Source extract:
________________________

Then in the alternative, it was stated that if on the other hand the court should find that the election was legal in said precinct and was able to purge the alleged illegal votes from said returns that the court determine by any proper method other than having the former election officials count the vote determine how many legal votes were cast in said election.

Upon the threshold of the taking of testimony the trial court ruled that the only material question under the [86]*86petition of the contestant was whether certain absentee, ballots which had not been counted on account of the disturbance above described should be counted if they met the requirements of the law; that the contestant was relying upon the validity of the election and there is no contest as to the same but only the question of which of the remaining unvoted absentee ballots should be counted. He struck all of the appellant’s answer which would undertake to question the legality of the election and which undertakes to say that it was void, because the appellant has not filed any petition to contest and is resting upon the validity of the election and is holding office under it.

Proof was taken and we have examined the same and it clearly establishes the allegations of the contestant’s petition as to the threats of bodily harm and the resulting duress under which the officials acted in certifying the election without counting certain absentee ballots. The court then ordered the ballot box brought into court under proper safeguard, the same was opened and the absentee ballots were examined with the attorneys for each side sitting beside the judge and with full opportunity for observation of the entire procedure and the right to challenge votes. Out of 99 votes the court determined that there were 70 absentee ballots that should be counted. The court counted 67 for the contestant which added to those received from the other precincts gives the contestant a total of 2,679 and the appellant a total of 2,671 and hence the contestant was declared elected Sheriff.

________________________

Listing:

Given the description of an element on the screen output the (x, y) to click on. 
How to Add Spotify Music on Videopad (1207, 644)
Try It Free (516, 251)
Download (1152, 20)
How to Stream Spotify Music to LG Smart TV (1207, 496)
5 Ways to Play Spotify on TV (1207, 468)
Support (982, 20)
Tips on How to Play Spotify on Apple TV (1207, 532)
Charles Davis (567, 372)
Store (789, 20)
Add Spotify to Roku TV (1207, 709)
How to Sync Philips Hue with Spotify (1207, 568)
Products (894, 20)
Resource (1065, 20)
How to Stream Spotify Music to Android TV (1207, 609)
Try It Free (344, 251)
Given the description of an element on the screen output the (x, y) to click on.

________________________

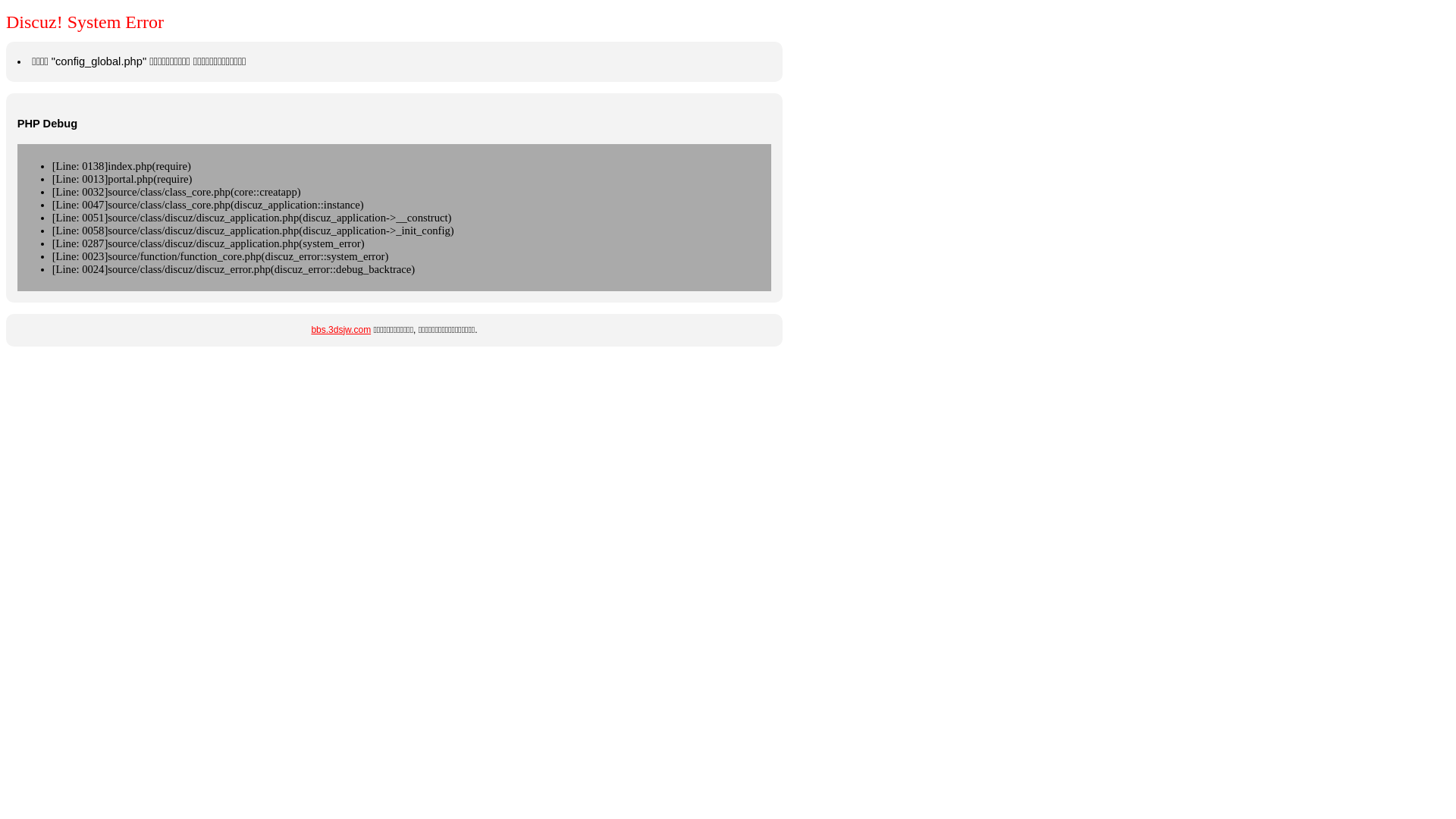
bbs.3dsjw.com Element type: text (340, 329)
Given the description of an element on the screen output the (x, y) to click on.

________________________

Write the next passage of the court opinion on the contested sheriff election, picking up after its final sentence. The data come from a different source than the text.

Output for this exercise:
The first assignment of error complains of the holding of the Circuit Court of Polk County sitting at Benton that it had jurisdiction to try this cause. It is insisted that under Ch. 413, Private Acts of 1911, the Law Court of Duektown had exclusive jurisdiction to try this [87]*87case. Sec. 2 of that Act does provide “that the Law Court of Ducktown shall have exclusive general common law jurisdiction, original and appellate, in all cases at law of a civil character wherein the defendant is a resident, or if a corporation has its principal office or agency or any local agency in said districts named in the first section of the Act * * The Turtletown precinct is located within the district covered by the Law Court of Duck-town. When the petition for contest was originally filed four of the defendant, Jones, Laudermilk, Diehl and Gilmore, were residents of the district covered by the Law Court of Ducktown.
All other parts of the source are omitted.